Last fall we got word that Dumb & Dumber 2 – a film which has been rumored for over a decade – was in fact happening. That news was followed up with further confirmation by the directors of the original, Peter and Bobby Farrelly (Three Stooges), who let it be known earlier this year that stars of the original – Jim Carrey and Jeff Daniels – were up to reprise their roles as Lloyd and Harry, respectively.
Unfortunately, the latter part of that happy news is no longer true: Jim Carrey has reportedly stepped away from doing the Dumb & Dumber sequel.
ETOnline grabbed the exclusive, stating that, “according to sources,” it was friction between the Carrey and studio Warner Bros./New Line that led to the comedic star’s decision to split. While the usual assumption would be that money was the root of this evil, it was apparently the studio’s ‘lack of enthusiasm’ that ticked Carrey off. The actor went so far as to release the following statement to ETOnline:
“I would have thought Dumb and Dumber To was a no-brainer, after all it’s implied in the title.”
It’ll undoubtedly be a great shame if this project doesn’t come together. After the disappointing 2003 prequel, When Harry Met Lloyd, fans of the Farrelly’s original were yearning even harder for a true follow-up that reunited the original team.
Of course, on the other side of that coin: it’s easy to understand why the studio would be hesitant to push forward. The franchise hasn’t been relevant for nearly a decade (save cable TV reruns of the original); Carrey is no longer the box office draw he once was, and the Farrellys are a fraction of the box office draw they once were. Put all those pieces together and how does the picture look from an investment standpoint?

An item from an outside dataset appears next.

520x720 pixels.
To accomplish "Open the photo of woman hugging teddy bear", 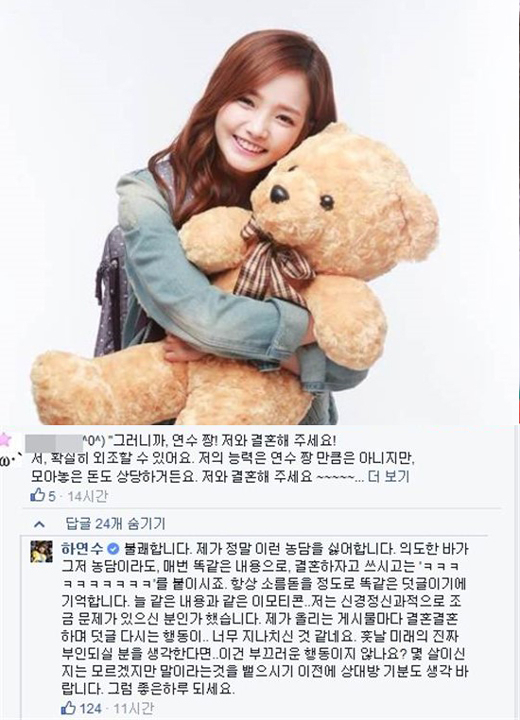I will tap(260, 212).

But let’s be honest: if Dumb & Dumber To (which is indeed a great title), were to hit theaters, there would absolutely be an audience waiting to receive it. There are many fans (like myself) of ’90s-era Farrelly films who remember Dumb & Dumber fondly. Those aforementioned cable reruns haven’t done that bad in terms of keeping a new generation aware of the franchise, and the combination of Carrey and Daniels is potent enough marketing to convince those unaware that the film would be a funny good time.
That’s all to say: WB/NL may want to give the matter a second look, before an opportunity slips away. Can’t coast on The Hangover series forever.